Nos dispusimos a salir.
—Es Saheli, tú quédate —me ordenó el emperador.
Esperó a que saliera el visir para dirigirse a mí.
—Ya sabes de nuestros aprietos, poeta. Cosas sin importancia, pero molestas. Pronto sólo las recordaremos como anécdotas.
—Sin duda, señor.
—Tenemos una gran tarea por delante. Nuestro reino es próspero y poblado. Nuestros jóvenes ansían aprender. Podrás hacer una gran obra más allá de los desiertos.
—Tengo gran ilusión en ello, señor.
—¿No te asusta conocer nuestra actual situación económica? Quiero que sepas que somos ricos, muy ricos, por más que el pusilánime de Shonghy limosnee con su mirada.
—Sé que sois rico, pero me da igual vuestra riqueza. Si os acompaño es por vuestra generosidad. Y porque creo que mi camino me conduce al sur. Os seguiré con dinares o sin ellos. Estoy acostumbrado a las durezas del camino. Sé dormir en palacios y también en despoblados. Nada me asusta si soy feliz en lo que hago. Seré feliz siguiéndoos, y escribiendo mi obra en vuestro país fabuloso.
Kanku Mussa no se esperaba mis palabras, que sabía sinceras. Estaba acostumbrado a comprar personas y cosas y yo no me había vendido por dinero. Lo seguía tan sólo porque quería hacerlo.
—¡Ven a mis brazos, poeta! ¡He encontrado a mi súbdito más sincero!
Su abrazo efusivo no borró de mi memoria el mensaje que le traía.
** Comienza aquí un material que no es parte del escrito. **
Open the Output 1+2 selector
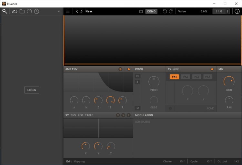 [x=237, y=161]
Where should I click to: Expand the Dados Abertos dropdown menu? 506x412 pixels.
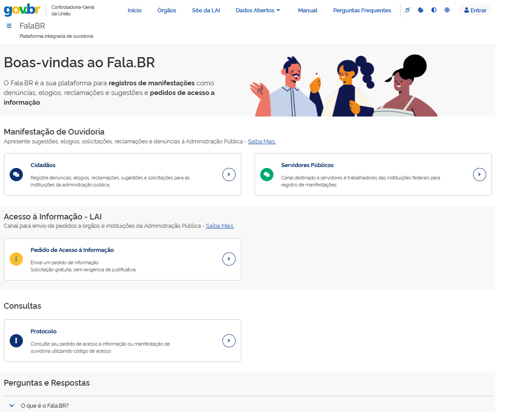coord(258,10)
—Señor, al-Kuwayk, uno de los mercaderes más ricos y relacionados de El Cairo, quiere ofrecer una recepción en vuestro honor.
—¡Lo último que deseo en el mundo es cruzar el umbral de un mercader cairota! ¡Sería como entrar en un cubil de hienas!
—Con su permiso, señor, al-Kuwayk no es de El Cairo. Nació en Alejandría. Además, es un gran amigo mío.
—Sea pues. No desairaré al mejor de mis súbditos.